Considering his advanced years, it might be thought an
exaggeration of sentiment to mourn over his decease, and the words of his
friend Bryant, in deprecation of sorrow for one whose long life-work had
been nobly done, naturally recur to our thoughts in connection with him. He
had reached the age of eighty-four, and had so long been secluded from the
world that to the younger generation he his probably little more than a
name.
We can the better realize the position which he occupies
towards our most distinguished living poets in point of time by remembering
that he was three years older than Bryant, and only four years younger than
the nestor of American poets, Richard Henry Dana, who was born a year before
Byron. We are apt to consider Mr. Longfellow rather an old man and he did
not come into the world till sixteen years after Charles Sprague entered it.

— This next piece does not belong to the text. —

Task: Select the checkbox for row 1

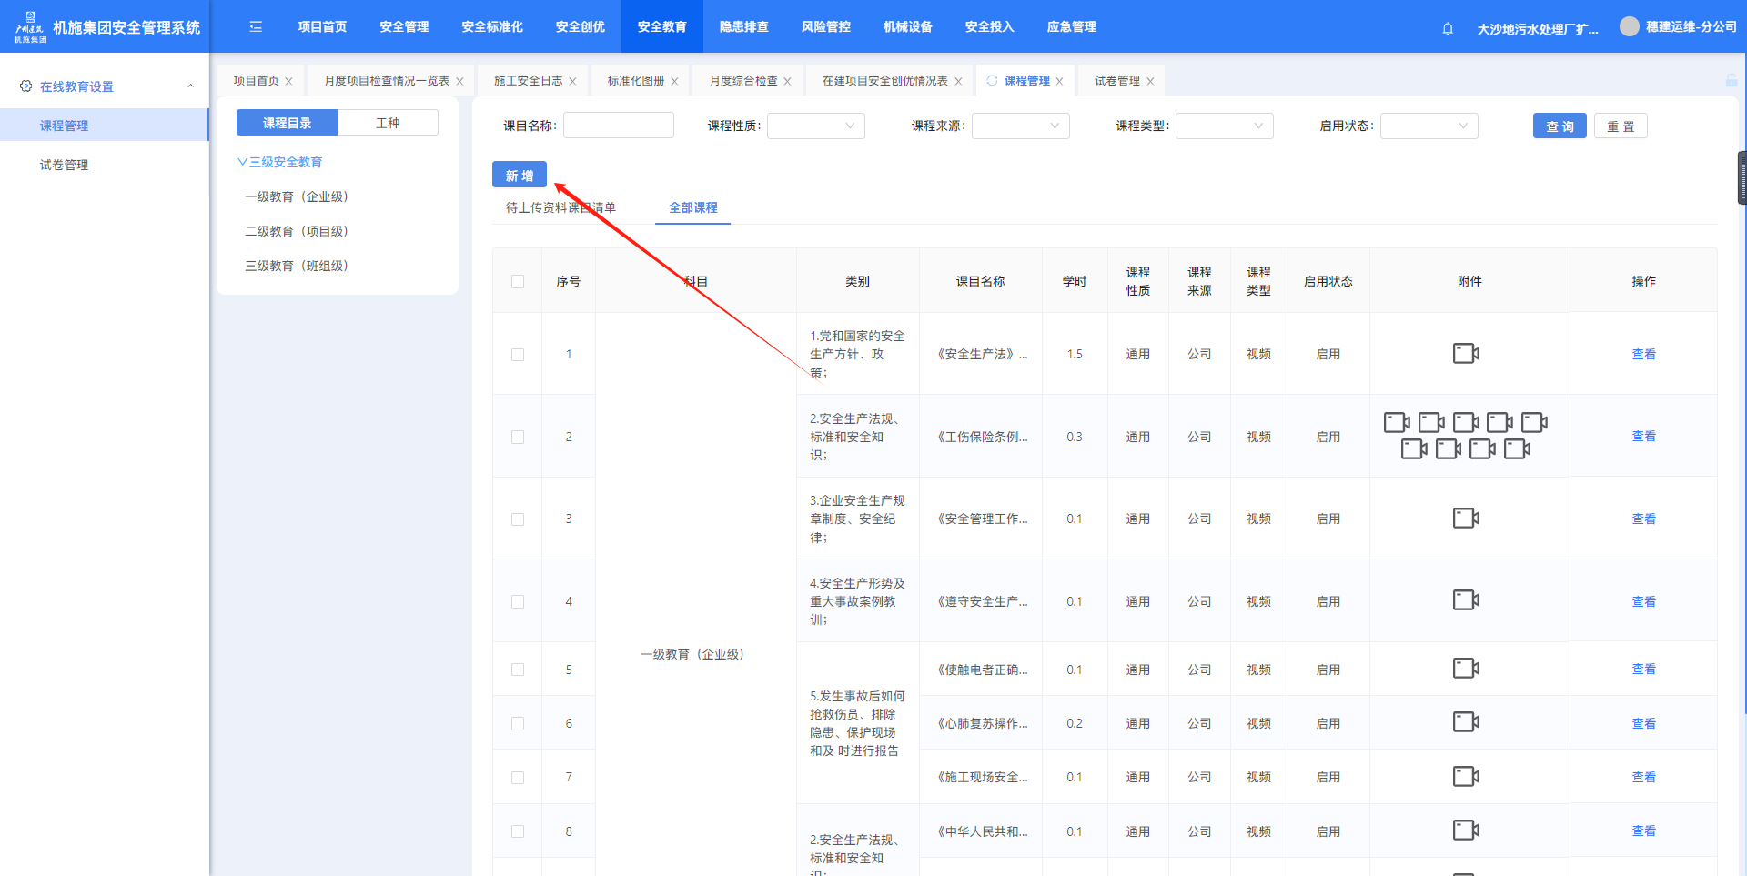Action: coord(518,354)
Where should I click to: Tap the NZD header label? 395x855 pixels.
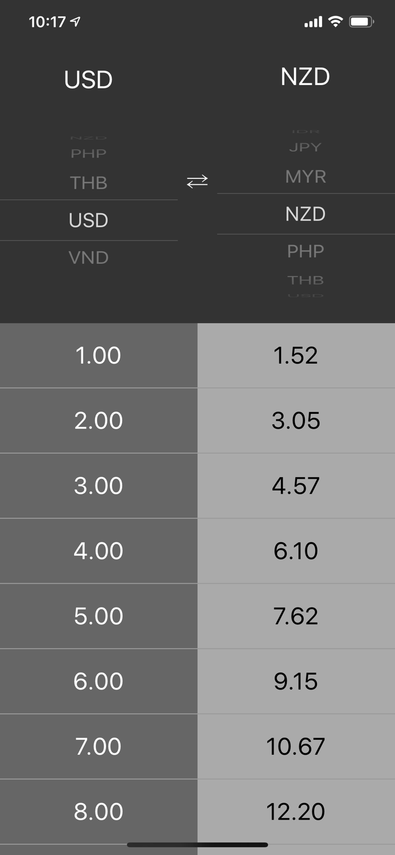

This element of time is an important one in considering the life and
writings of Charles Sprague, who was essentially a gentleman of the old
school. Boston was a small place in his early life, and his connection with
notable events of our anti-revolutionary days seems pretty close when we
remember that his father [Samuel] was of the famous
Tea-Party.
When he was a lad, he lost an eye, but this affliction,
like the similar one which occurred to the historian Prescott, did not
impair his attention, either to study or business. In his youth, he had a
place in a grocery store-– rather an umpromising position, one might think,
for a poet, but when he afterwards went into business with the late Mr.
Callender, he had shown the bent of his tastes by a careful study of the
English poets. It was a good sign of the enterprise of a young merchant
under difficulties that, for want of means to have the name of the firm
painted, he himself depicted himself it in glowing colors.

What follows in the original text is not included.